The safe compose stack for changes that touch serverless/model linking is:
docker-compose.ymldocker-compose.override.ymlcomponents/serverless/docker-compose.serverless.yml
The practical rule is simple: model workflows may redeploy functions, but they should avoid recreating the shared CVAT stack with a different compose-file combination.
Current models already linked into CVAT¶
The currently known CVAT model names are:
YOLO26s Drawing Seg v1 (CPU)Roboflow Technical Drawing Public v1
These names should be treated as stable user-facing identities. New models should be added with clear, explicit names instead of silently replacing one of the existing entries.
Current YOLO path¶
The current YOLO work is split into two related tracks.
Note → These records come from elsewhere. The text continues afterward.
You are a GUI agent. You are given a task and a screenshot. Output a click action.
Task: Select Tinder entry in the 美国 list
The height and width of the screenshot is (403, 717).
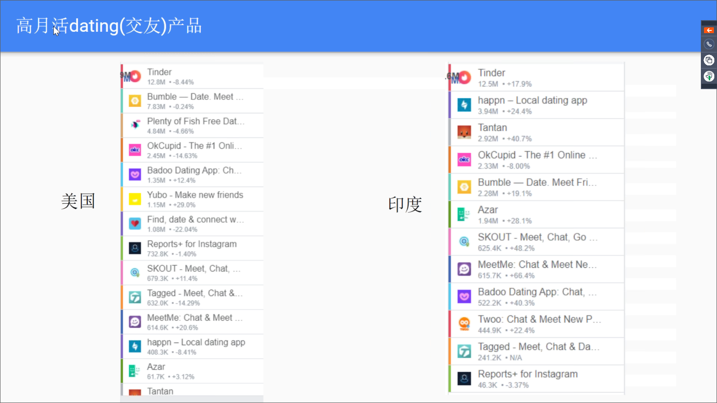point(193,77)
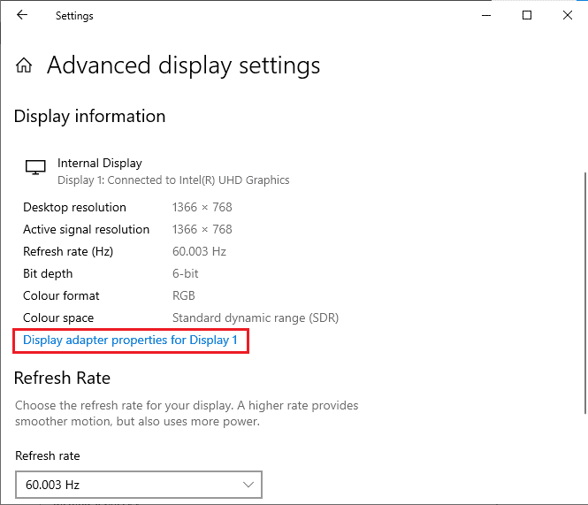
Task: Click the 60.003 Hz refresh rate value text
Action: pos(199,251)
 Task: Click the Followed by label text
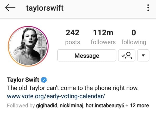21,106
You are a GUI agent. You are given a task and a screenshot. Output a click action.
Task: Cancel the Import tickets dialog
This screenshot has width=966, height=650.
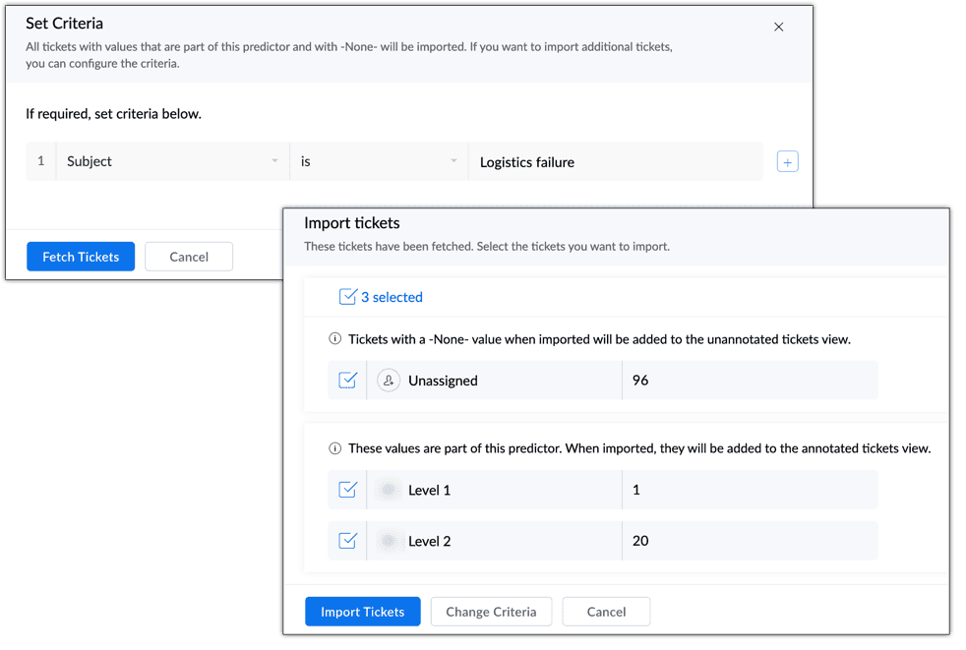coord(606,612)
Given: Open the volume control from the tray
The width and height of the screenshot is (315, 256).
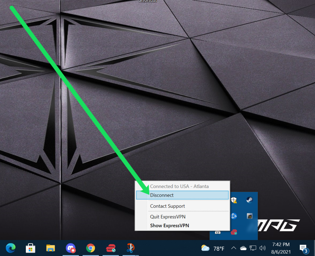Looking at the screenshot, I should [262, 248].
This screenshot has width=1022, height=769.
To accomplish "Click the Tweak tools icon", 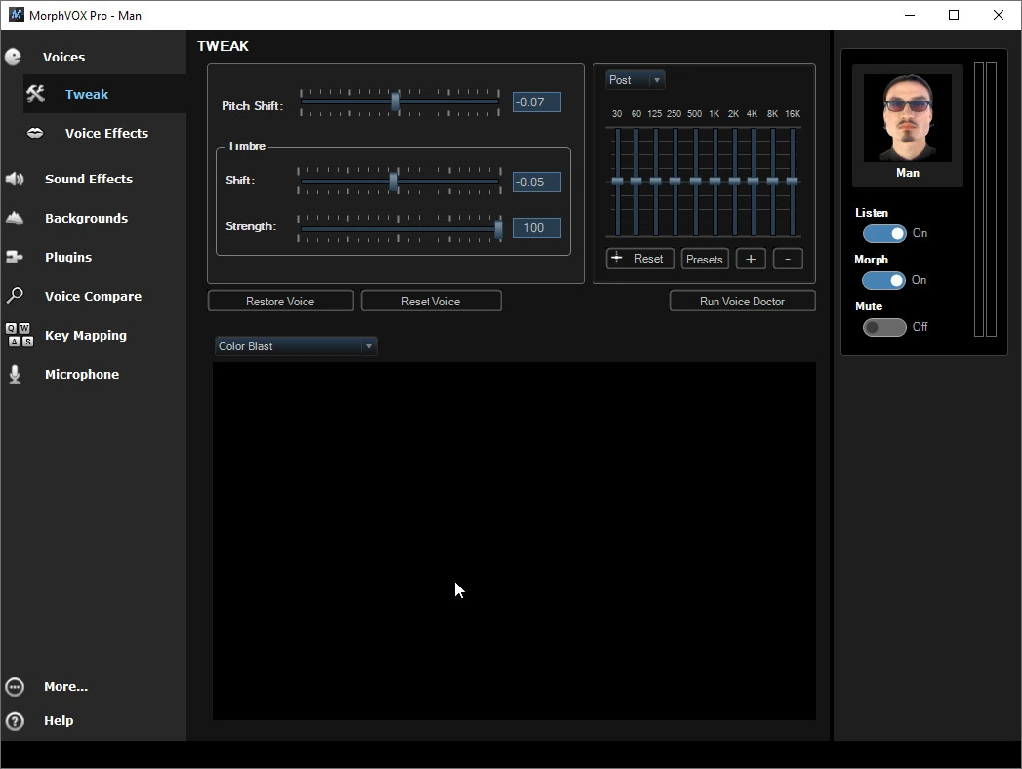I will [36, 94].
The segmentation path uses YOLO26s-seg and currently has a combined labeled set of 59 frames.
That path has already been trained, published to W&B, and linked back into CVAT as the
YOLO26s Drawing Seg v1 (CPU) model.
The detection path exists as a newer branch of work that reuses the same drawing-label vocabulary but builds a box-based dataset and training flow rather than a segmentation-only path. The intended user-facing CVAT name for that model is:
YOLO26s Drawing Detect v1 (CPU)
Current Roboflow path¶
Roboflow remains relevant as a parallel experiment path rather than a replacement for the local YOLO workflow.
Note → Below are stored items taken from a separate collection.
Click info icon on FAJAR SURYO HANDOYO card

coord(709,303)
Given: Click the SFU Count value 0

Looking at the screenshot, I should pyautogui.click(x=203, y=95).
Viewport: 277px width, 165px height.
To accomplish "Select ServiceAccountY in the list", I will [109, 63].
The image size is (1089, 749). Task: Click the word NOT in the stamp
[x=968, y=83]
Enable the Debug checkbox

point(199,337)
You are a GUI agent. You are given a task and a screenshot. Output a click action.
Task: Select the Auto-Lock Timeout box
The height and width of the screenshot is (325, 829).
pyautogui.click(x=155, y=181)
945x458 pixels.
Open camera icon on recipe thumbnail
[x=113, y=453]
The main operating rules are:
- keep the Roboflow work in its own branch or worktree
- do not assume Roboflow changes can recreate the shared CVAT stack safely by themselves
- validate the shared CVAT invariants after any Roboflow-side deployment change
- keep the public Roboflow-backed CVAT model clearly named so it is obvious when the output comes from Roboflow and not from a local YOLO model
Vast.ai operating role¶
Vast.ai is the preferred remote GPU training surface for YOLO work.
The practical reasons are:
- it avoids depending on the Fedora mini PC for training
- it avoids local AMD and Mac support complexity for the main run path
- it supports repeatable GPU-backed runs for both segmentation and detection experiments
The current YOLO repo already contains the remote launch and sync scripts used to run those jobs. The safe mental model is:
- prepare or normalize the dataset locally
- sync the dataset and scripts to Vast.ai
- train remotely
- publish or inspect the run in W&B
- copy the best artifacts back locally
- only then consider whether the resulting model should be linked into CVAT
W&B operating role¶
W&B is the preferred dashboard and run-history surface for the remote YOLO path.
Use it to answer:
- which run used which dataset
- which model variant was trained
- whether the smoke test and full baseline both succeeded
- which checkpoint is best
- whether a new run actually improved over the previous one
The local repo should still keep the critical artifacts and manifests, but W&B is the fastest way to understand what happened during a remote training run.
Practical health checks¶
Before treating the training-and-serving stack as healthy, confirm:
https://cvat.adeelyj.com/api/server/aboutreturns successfullyhttps://cvat.adeelyj.com/api/lambda/functionsreturns successfully- the relevant model appears in CVAT AI Tools
- the model can run on at least one frame without CSRF or
host.docker.internalerrors - the current training repo, dataset manifest, and W&B run identity all agree on which model was actually trained
Naming rule for future models¶
Every new model should make three things obvious:
- family: YOLO or Roboflow
- task: Seg or Detect
- runtime identity: version and CPU/GPU serving assumption
Examples:
YOLO26s Drawing Seg v1 (CPU)YOLO26s Drawing Detect v1 (CPU)Roboflow Technical Drawing Public v1
Current interpretation¶
The important shift is that drawing-model work is no longer just "some local experiments."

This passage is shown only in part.